Extract Hyperlinks from a PDF Using Python and PDF.co Web API

Jan 21, 2025·3 Minutes Read

Programming Languages & Integrations Python

In this guide, we will demonstrate how to extract hyperlinks from a PDF file using Python and the PDF.co Web API. We will work with a sample PDF document to retrieve the hyperlinks.

IN THIS TUTORIAL

Install Pip Request

Source Code Samples

Configure the Python Code

Save the Python Program

Execute the Program

View JSON Result

Step 1: Install Pip Request

To begin, we need to install the requests module, which will help us make HTTP requests to the PDF.co API. In your command line or terminal, type the following command and hit Enter to install the requests library: python -m pip install requests

Step 2: Source Code Samples

Next, copy the Python sample code from this link. Then, paste the code into your editor (e.g., Visual Studio Code, PyCharm, or any editor of your choice).

Step 3: Configure the Python Code

Now, let's set up the Python code with your specific configurations:

API Key: Insert your API Key in the designated area within the code. You can find your API Key on your PDF.co Dashboard.
Source File:Specify the name of the PDF file from which you want to extract hyperlinks.
Output File Name: Enter the desired name for the output JSON file.
Profiles: We will use an advanced conversion profile with the following settings: { "OutputStructure": "OnlyLinks", "OutputTransformation": "$..text" }.This configuration will extract all hyperlinks present in the PDF.

For this demonstration, we will use Asynchronous mode for conversion.
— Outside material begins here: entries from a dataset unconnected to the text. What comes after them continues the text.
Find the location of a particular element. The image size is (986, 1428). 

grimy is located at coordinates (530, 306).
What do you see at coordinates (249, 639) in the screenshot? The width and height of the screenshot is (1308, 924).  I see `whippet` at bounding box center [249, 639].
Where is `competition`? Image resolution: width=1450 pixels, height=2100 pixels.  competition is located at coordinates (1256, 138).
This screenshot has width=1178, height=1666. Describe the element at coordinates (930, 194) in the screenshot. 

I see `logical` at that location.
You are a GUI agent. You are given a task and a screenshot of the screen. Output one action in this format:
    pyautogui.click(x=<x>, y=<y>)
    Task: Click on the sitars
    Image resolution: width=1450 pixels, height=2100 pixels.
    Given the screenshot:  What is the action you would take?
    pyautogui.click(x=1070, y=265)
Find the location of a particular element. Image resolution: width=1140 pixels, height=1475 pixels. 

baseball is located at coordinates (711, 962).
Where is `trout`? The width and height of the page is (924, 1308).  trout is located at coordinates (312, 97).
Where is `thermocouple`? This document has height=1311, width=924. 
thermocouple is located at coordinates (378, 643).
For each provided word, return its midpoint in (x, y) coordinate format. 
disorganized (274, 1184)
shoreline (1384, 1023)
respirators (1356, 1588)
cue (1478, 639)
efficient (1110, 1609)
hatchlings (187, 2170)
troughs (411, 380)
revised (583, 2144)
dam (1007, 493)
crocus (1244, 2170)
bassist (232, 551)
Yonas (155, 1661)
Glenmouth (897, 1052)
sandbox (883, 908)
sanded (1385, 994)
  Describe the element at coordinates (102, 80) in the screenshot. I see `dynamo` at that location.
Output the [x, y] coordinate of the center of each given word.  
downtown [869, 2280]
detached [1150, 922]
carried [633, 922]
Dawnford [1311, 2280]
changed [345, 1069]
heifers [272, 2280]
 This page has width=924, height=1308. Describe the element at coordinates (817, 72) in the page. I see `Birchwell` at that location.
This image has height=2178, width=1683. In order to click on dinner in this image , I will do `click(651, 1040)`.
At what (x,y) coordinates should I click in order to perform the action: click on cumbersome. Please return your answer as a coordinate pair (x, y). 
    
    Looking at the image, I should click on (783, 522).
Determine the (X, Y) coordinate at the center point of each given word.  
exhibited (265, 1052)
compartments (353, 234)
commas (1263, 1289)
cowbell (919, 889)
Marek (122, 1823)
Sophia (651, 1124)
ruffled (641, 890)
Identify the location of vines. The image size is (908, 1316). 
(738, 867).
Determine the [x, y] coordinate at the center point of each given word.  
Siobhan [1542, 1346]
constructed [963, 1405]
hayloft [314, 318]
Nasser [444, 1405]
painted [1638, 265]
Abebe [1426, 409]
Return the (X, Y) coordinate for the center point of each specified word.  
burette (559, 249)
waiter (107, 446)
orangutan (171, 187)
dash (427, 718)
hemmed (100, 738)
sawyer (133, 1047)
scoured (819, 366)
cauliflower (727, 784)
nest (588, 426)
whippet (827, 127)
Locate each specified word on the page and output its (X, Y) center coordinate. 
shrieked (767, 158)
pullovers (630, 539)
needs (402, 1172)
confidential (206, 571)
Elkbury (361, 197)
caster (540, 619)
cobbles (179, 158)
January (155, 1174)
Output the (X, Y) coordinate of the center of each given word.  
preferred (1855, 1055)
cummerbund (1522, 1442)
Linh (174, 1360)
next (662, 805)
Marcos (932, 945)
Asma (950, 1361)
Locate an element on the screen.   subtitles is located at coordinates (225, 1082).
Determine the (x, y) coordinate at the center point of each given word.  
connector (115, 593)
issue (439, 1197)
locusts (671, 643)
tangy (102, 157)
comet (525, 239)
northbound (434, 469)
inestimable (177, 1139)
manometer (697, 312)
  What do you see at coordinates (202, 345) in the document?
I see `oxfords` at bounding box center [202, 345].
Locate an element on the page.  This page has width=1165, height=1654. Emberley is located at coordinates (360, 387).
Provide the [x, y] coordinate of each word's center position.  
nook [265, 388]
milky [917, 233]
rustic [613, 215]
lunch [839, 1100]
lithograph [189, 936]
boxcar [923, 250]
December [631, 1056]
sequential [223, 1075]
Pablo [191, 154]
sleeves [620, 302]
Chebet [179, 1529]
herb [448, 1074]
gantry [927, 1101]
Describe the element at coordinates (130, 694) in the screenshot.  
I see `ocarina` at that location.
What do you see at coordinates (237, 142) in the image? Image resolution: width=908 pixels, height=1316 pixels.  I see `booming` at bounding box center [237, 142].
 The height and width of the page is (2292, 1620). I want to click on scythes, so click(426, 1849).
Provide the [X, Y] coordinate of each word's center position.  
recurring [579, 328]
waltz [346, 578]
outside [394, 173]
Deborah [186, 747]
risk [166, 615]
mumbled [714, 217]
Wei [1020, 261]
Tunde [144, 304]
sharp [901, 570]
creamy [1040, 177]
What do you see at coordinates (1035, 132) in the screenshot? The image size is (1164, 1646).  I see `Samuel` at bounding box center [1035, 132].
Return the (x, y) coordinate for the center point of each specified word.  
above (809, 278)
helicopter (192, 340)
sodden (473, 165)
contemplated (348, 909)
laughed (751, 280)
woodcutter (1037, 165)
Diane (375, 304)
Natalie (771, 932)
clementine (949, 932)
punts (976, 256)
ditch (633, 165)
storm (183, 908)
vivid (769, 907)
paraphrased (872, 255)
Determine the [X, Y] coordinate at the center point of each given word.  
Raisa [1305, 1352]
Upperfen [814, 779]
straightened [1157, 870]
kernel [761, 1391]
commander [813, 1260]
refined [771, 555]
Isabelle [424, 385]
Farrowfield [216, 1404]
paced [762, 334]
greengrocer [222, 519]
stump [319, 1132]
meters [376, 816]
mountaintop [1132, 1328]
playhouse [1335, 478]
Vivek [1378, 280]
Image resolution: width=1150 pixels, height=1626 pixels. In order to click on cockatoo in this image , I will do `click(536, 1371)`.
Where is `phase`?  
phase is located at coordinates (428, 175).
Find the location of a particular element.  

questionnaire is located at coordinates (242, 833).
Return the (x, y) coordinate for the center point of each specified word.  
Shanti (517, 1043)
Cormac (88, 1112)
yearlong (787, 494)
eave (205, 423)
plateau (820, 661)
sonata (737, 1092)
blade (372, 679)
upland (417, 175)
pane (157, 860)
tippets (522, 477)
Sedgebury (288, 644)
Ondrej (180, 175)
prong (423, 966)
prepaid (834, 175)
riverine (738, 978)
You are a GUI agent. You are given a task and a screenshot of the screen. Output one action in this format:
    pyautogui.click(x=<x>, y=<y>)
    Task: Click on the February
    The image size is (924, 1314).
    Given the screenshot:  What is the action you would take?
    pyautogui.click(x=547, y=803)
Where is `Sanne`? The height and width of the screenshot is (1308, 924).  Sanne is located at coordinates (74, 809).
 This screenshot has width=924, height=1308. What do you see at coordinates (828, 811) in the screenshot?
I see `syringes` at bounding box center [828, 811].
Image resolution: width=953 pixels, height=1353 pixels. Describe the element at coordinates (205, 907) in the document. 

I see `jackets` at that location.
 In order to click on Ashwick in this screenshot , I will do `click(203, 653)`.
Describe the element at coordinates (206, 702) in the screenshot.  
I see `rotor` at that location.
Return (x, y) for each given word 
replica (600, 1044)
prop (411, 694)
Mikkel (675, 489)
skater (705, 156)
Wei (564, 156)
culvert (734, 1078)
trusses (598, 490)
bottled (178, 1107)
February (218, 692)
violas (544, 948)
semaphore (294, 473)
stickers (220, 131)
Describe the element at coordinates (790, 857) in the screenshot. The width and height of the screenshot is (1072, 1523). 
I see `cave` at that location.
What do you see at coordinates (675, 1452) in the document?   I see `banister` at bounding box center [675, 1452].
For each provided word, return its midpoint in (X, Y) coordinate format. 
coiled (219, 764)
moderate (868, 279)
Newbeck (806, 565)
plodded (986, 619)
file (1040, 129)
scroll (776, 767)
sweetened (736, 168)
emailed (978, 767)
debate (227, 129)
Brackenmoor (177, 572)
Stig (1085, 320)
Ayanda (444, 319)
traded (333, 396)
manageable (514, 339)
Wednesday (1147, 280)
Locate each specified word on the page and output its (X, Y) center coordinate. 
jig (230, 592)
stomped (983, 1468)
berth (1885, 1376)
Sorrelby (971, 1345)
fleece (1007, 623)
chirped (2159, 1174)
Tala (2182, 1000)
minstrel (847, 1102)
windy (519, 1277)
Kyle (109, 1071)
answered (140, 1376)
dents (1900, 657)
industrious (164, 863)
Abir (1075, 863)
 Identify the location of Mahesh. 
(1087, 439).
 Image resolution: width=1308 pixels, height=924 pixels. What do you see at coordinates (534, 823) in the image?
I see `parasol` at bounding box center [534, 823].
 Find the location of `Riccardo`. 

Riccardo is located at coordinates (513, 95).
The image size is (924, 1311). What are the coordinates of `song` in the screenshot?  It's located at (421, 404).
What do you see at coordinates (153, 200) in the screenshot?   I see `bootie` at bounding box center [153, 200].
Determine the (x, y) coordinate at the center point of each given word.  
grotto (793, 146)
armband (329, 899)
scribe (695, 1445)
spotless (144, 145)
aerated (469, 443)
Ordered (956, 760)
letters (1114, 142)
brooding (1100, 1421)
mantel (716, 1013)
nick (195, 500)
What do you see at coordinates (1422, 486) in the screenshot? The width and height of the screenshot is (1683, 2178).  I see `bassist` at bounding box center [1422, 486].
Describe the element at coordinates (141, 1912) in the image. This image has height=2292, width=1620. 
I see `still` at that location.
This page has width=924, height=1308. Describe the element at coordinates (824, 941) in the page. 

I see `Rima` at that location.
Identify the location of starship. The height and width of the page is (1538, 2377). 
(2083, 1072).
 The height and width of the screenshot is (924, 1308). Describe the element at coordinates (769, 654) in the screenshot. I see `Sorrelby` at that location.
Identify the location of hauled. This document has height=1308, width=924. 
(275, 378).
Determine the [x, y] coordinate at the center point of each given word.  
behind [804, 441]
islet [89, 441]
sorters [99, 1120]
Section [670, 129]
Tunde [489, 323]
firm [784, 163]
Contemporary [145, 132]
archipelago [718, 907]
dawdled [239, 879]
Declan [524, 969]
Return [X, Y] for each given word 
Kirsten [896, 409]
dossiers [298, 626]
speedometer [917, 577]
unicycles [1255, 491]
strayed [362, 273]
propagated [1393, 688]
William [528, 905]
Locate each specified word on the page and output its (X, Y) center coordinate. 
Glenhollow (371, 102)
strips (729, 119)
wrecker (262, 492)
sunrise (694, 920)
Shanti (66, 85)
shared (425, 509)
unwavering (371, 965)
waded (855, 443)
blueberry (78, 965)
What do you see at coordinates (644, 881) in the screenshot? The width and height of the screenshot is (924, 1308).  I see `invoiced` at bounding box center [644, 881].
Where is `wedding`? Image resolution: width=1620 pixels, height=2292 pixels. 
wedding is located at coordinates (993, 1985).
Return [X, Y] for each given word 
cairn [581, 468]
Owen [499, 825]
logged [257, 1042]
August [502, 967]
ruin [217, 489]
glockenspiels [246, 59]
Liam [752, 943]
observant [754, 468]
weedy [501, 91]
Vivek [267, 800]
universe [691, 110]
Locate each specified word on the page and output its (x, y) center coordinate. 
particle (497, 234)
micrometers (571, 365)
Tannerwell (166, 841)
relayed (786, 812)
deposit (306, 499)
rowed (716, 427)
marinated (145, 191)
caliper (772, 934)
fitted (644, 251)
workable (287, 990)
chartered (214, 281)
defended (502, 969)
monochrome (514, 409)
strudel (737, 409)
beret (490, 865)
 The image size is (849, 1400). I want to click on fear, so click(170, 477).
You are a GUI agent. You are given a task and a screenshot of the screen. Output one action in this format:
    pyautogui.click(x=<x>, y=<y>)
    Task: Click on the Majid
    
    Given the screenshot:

This will allow us to process the conversion in the background, making the program more efficient.

Step 4: Save the Python Program

Once you have configured the code settings, save the Python program in your preferred directory.

Step 5: Execute the Program

After saving the program, execute the Python script. If everything is set up correctly, the program will successfully extract the hyperlinks from your PDF document. Once the execution is complete, navigate to your Python folder to find the generated JSON file.